We are looking for a Network and Cloud AI Engineer to design, deploy, and optimize our AI infrastructure across cloud and hybrid environments. This role combines strong networking fundamentals with hands-on experience in AI/ML deployment, cloud infrastructure, and data pipelines.
You will collaborate closely with data scientists, cloud architects, and DevOps engineers to deliver scalable, secure, and high-performance AI solutions.
Responsibilities
Infrastructure & Cloud
Design and manage cloud-native AI platforms (e.g., Databricks, Azure ML, SageMaker, GCP Vertex AI)

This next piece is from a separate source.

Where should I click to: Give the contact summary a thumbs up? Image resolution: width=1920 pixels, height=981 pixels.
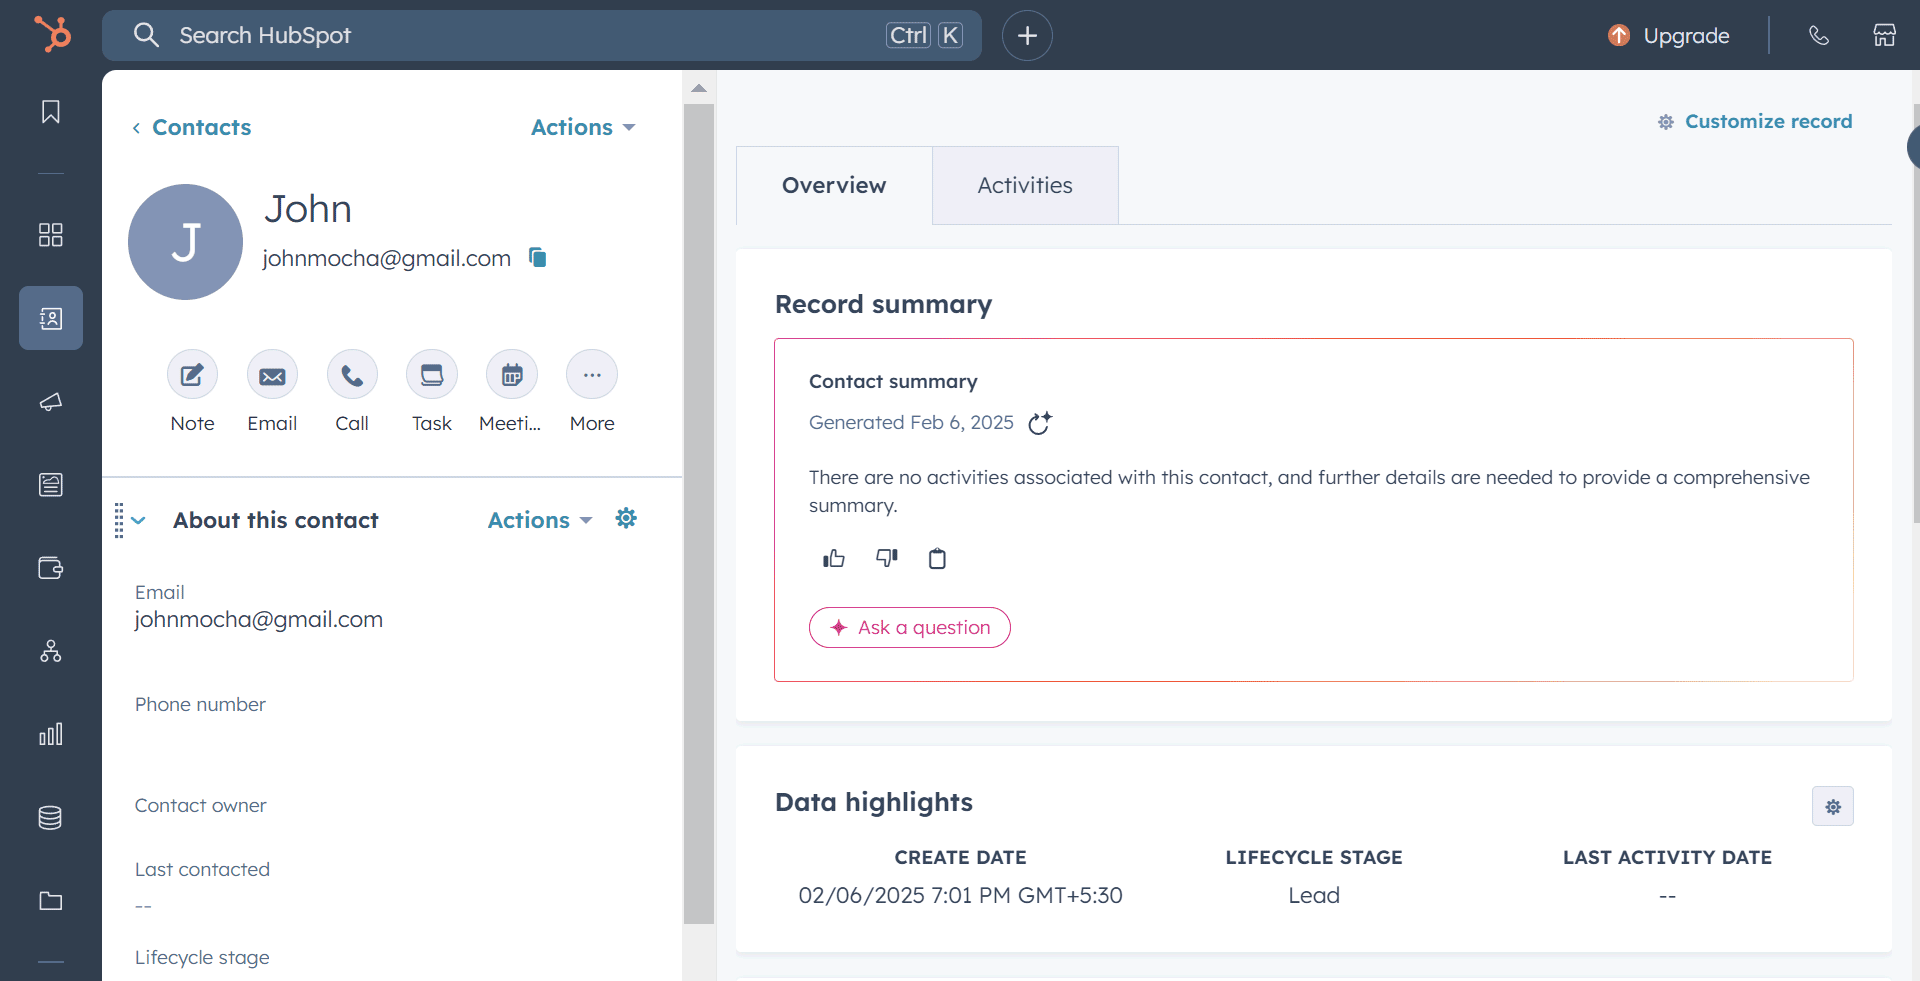[833, 558]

Optimize network performance for real-time and distributed AI workloads
Manage GPU/TPU infrastructure and scalable compute environments
Deploy models using containerization technologies (Docker, Kubernetes)
Networking & Security
Configure VPCs, load balancers, firewalls, and VPNs
Secure communication between edge devices, cloud, and data sources
Implement IAM policies, encryption, and access controls
AI & MLOps
Support AI workflows: data prep, training, deployment, and monitoring
Build and maintain ML pipelines using MLflow, Kubeflow, or CI/CD tools
Monitor models for performance, drift, and cost efficiency
Optimize AI models for edge, hybrid, and cloud deployment
Collaboration & Documentation
Work with data scientists and DevOps teams on model lifecycle
Document infrastructure, architecture, and processes
Participate in code reviews and architecture planning
Qualifications
Required
Bachelor's or Master's in Computer Science, Engineering, or related field
3-7 years of experience in cloud infrastructure, networking, or AI deployment
Experience with AWS, Azure, or GCP networking and AI tools
Proficiency with Docker and Kubernetes
Strong understanding of networking (VPCs, routing, firewalls, etc.)
Familiarity with ML tools like MLflow, SageMaker, or Azure ML
Programming in Python and scripting in Bash/PowerShell
Preferred
Certifications in Databricks, AWS ML, Azure AI, or GCP ML
Experience with Kafka, Pub/Sub, or other data streaming tools
Knowledge of edge model optimization (e.g., ONNX, TensorRT)
Experience in regulated domains (e.g., healthcare, finance, telecom)
Tools & Technologies
Cloud:
AWS, Azure, GCP
AI Platforms:
Databricks, MLflow, Kubeflow, SageMaker, Azure ML
Networking:
VPC, DNS, Load Balancers, VPN, Private Link
DevOps:
Terraform, Ansible, GitHub Actions, Jenkins
Languages:
Python, SQL, Bash
Benefits
Competitive salary with performance bonus
Flexible remote work arrangements
Certification and training sponsorship
Health, dental, and vision insurance
Learning and development budget
Note
: At this time, we are not seeking assistance from staffing or recruitment agencies.